=== Record extracts ===
---+---

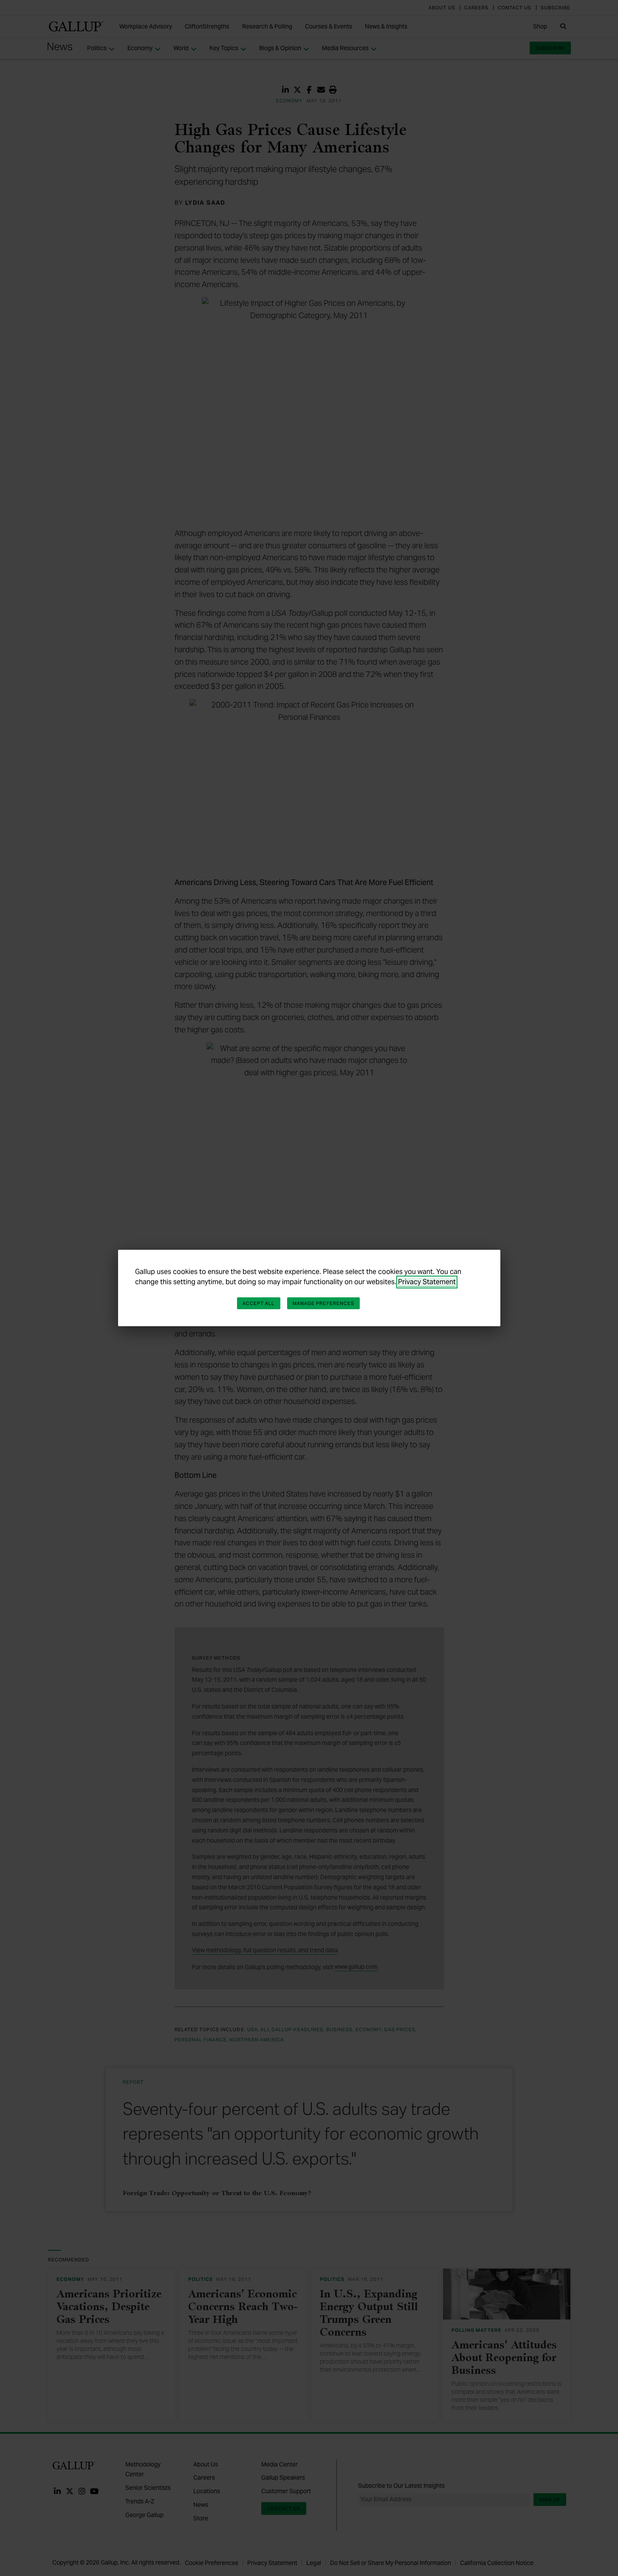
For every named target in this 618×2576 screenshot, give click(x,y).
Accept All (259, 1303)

---+---

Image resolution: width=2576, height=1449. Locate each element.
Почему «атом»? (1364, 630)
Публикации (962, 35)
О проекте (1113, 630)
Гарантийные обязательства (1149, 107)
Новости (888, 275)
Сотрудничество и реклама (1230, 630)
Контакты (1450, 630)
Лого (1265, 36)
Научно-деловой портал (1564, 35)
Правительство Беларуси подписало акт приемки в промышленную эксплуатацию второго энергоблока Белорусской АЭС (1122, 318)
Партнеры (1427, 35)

---+---

=== The problem ===
Find the line with "Новости (888, 275)" in the material above. Reproduce it and each line after it up to and including the line with "Партнеры (1427, 35)".

=== Written solution ===
Новости (888, 275)
Сотрудничество и реклама (1230, 630)
Контакты (1450, 630)
Лого (1265, 36)
Научно-деловой портал (1564, 35)
Правительство Беларуси подписало акт приемки в промышленную эксплуатацию второго энергоблока Белорусской АЭС (1122, 318)
Партнеры (1427, 35)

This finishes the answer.